Хлеба надо — даст хлеба. Если что-нибудь другое потребуется — пожалуйста, бери, лишь приноси к нему товар. Очень хороший человек. Но все равно, когда-нибудь да надо подсчитать, сколько отдано, сколько взято. А то ведь и ошибка может выйти. Правда, у Сакара память — все равно что книжка у Чужгана: что взял, что дал — все помнит. Сакара не обманешь. Да Чужган и не думает обманывать. Его записи точно совпали с подсчетами Сакара. Он записал столько шкурок, сколько принес Сакар, чего сколько Сакар взял в его лавке, тоже записал правильно. Насчет этого все было в порядке. А вот дальше подсчеты Сакара и Чужгана разошлись. Сакар рассчитывал получить за шкурку куницы двенадцать рублей — такую цену за куницу дали на базаре усолинскому Архипу — Чужган оценил ее в десять. Лисьи шкурки Сакар думал продать по семь рублей, а вышло по шести. За рябчиков и белок выходило по десять копеек, за тетеревов — по двадцать, за глухаря — рубль пятнадцать копеек. Каждая беличья шкурка по сравнению с базарной ценой оказывалась на одну-две копейки дешевле. И получилось, что вместо пятидесяти рублей Чужган насчитал Сакару только сорок два рубля семьдесят пять копеек. А долгов у Сакара накопилось тридцать рублей восемьдесят копеек И тут, по подсчетам Сакара, Чужган накинул рубль-два лишку. Зимой на базаре мука стоила восемьдесят копеек, а у Чужгана — девяносто. Сакар надеялся получить чистыми рублей двадцать, оказалось же, что ему причитается всего одиннадцать рублей девяносто пять копеек…

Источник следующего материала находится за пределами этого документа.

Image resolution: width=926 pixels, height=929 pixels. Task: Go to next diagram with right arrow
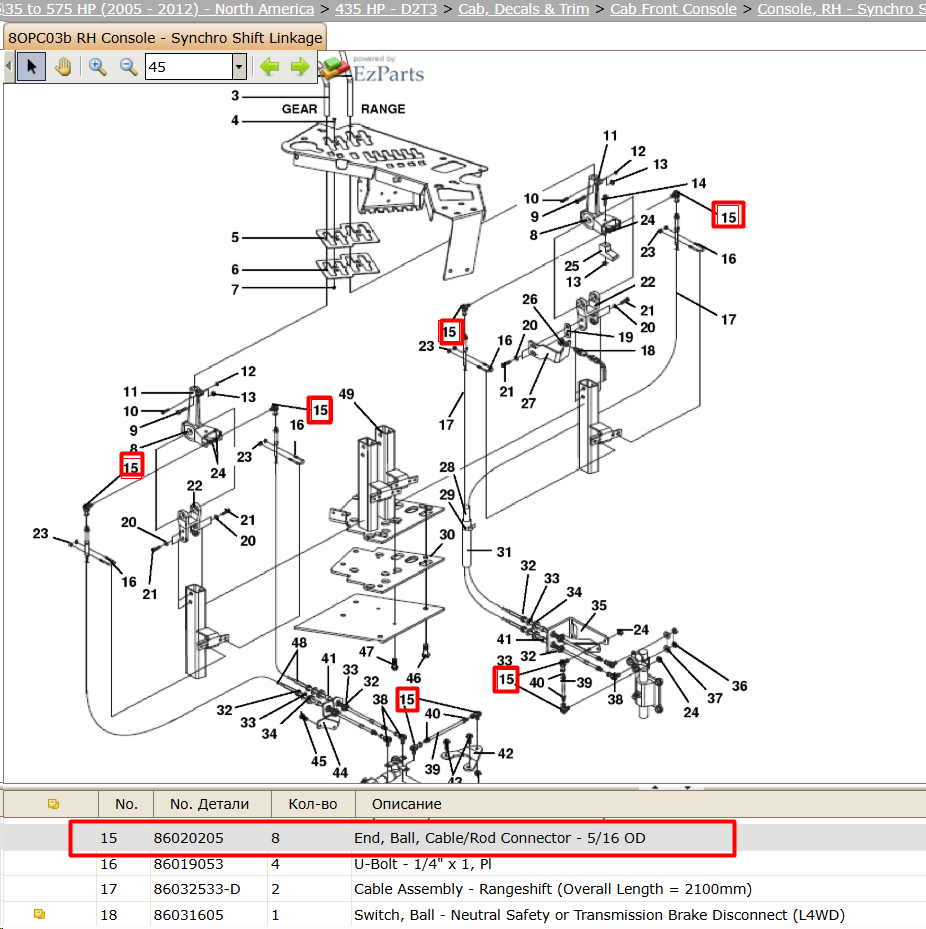click(x=300, y=66)
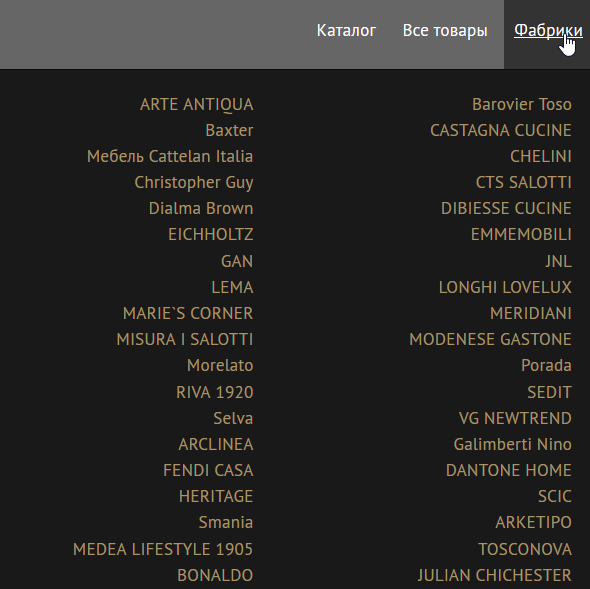590x589 pixels.
Task: Select RIVA 1920 factory link
Action: [214, 393]
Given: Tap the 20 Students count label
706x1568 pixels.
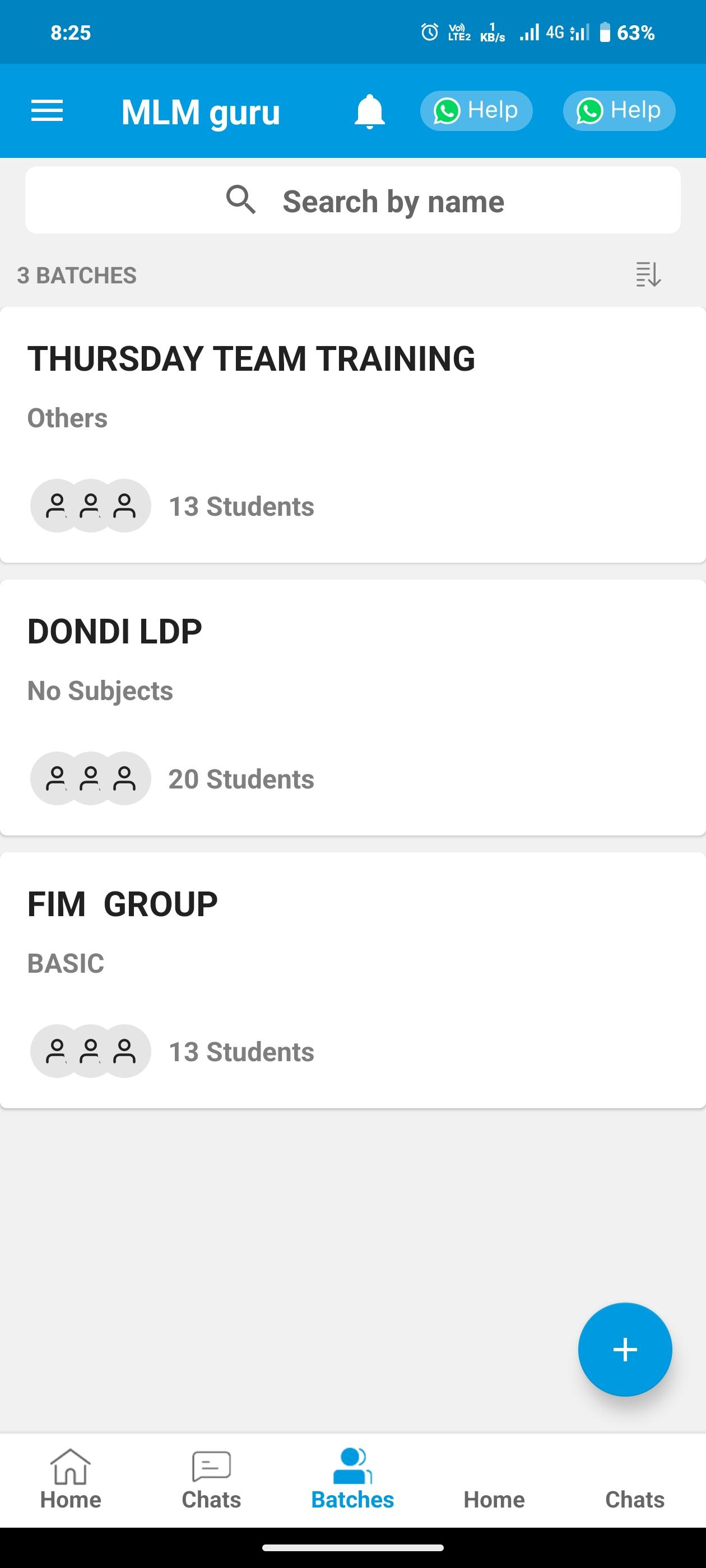Looking at the screenshot, I should [241, 779].
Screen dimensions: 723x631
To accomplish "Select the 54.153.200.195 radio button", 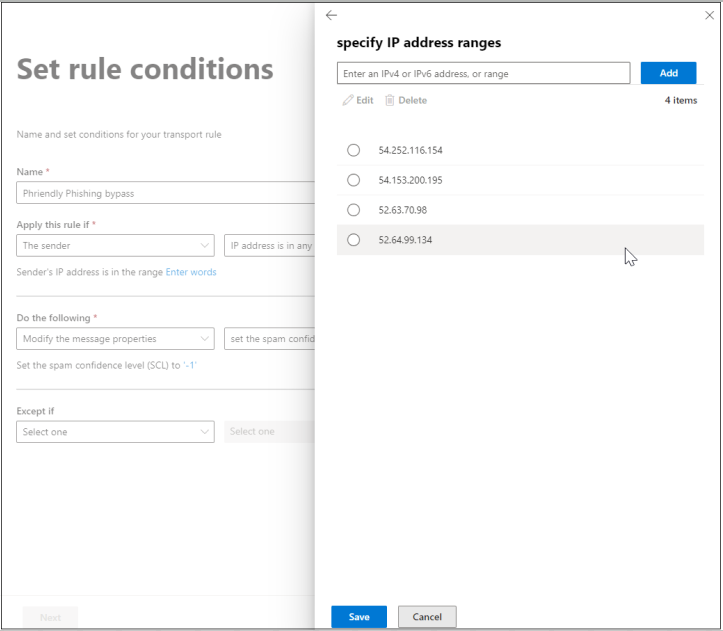I will 354,180.
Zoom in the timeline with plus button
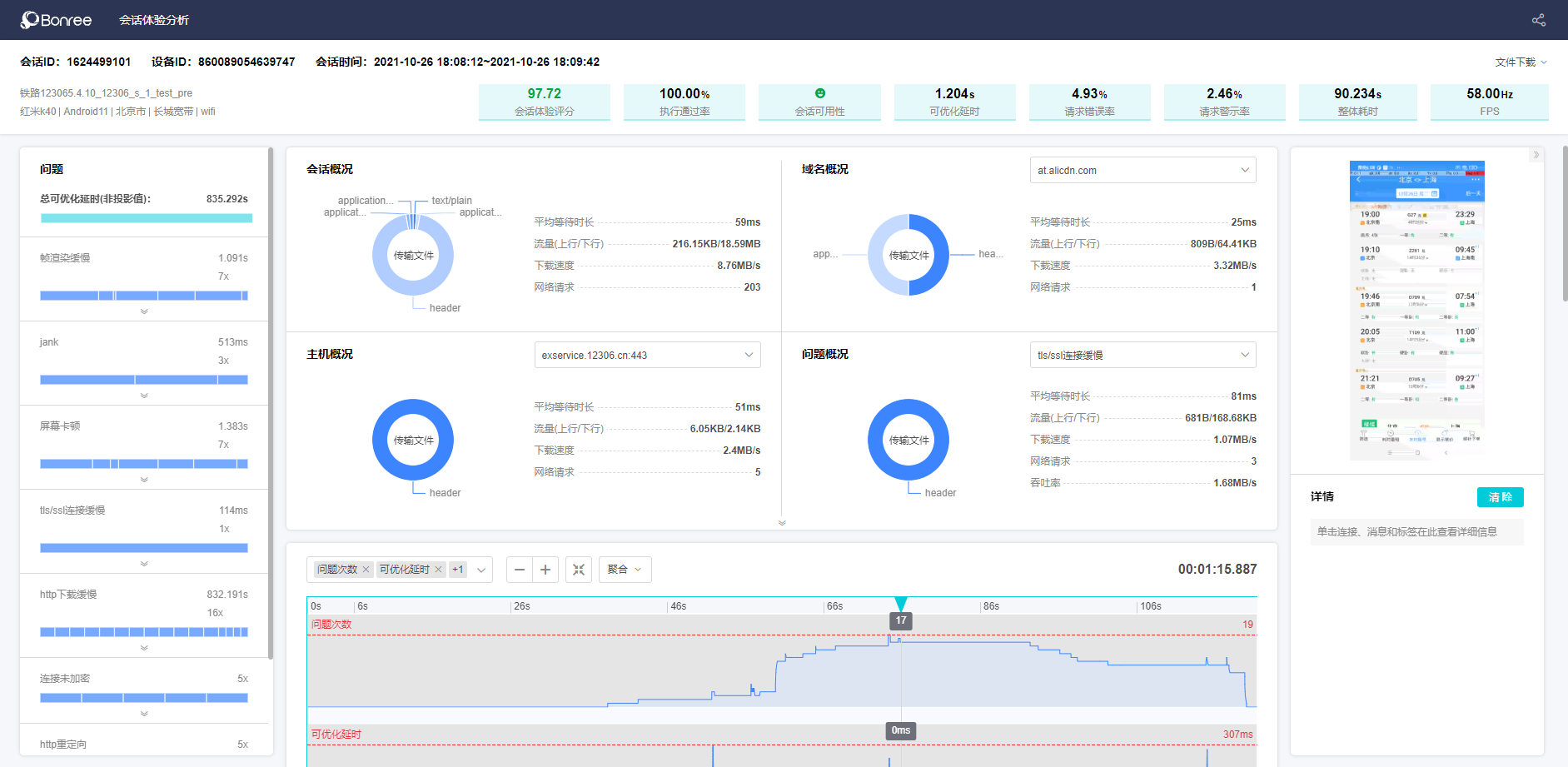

Сакар рассердился. Но не успел он и слова выговорить, как Чужган положил перед ним две новеньких пятирублевки, два блестящих серебряных рубля и спросил:

— Какой товар нужен?

Сакар взял деньги и взглянул на Чужгана.

— Ты, Сакар, деньги свои подальше убери. Они тебе пригодятся на летние расходы. А что надо, я в долг дам. Такому честному человеку, как ты можно и в долг поверить…

«Честному человеку!..» Сакару после таких слов захотелось схватить Чужгана за его козлиную бороду, вытащить из. лавки, надавать хорошенько по шее и втоптать в землю. Но вместо этого рука Сакара почесала затылок, а язык выговорил:

— Дядя Осып, не дашь ли мне в долг бахилы?

Чужган, казалось, даже обрадовался его просьбе и выложил на прилавок пар десять бахил:

— Выбирай, какие понравятся. Значит, ты, Сакар, бурлачить собрался? Проворный, проворный ты, парень. Так и надо, иначе не увидишь хорошей жизни…

— Цена какая? — выбрав пару, спросил Сакар.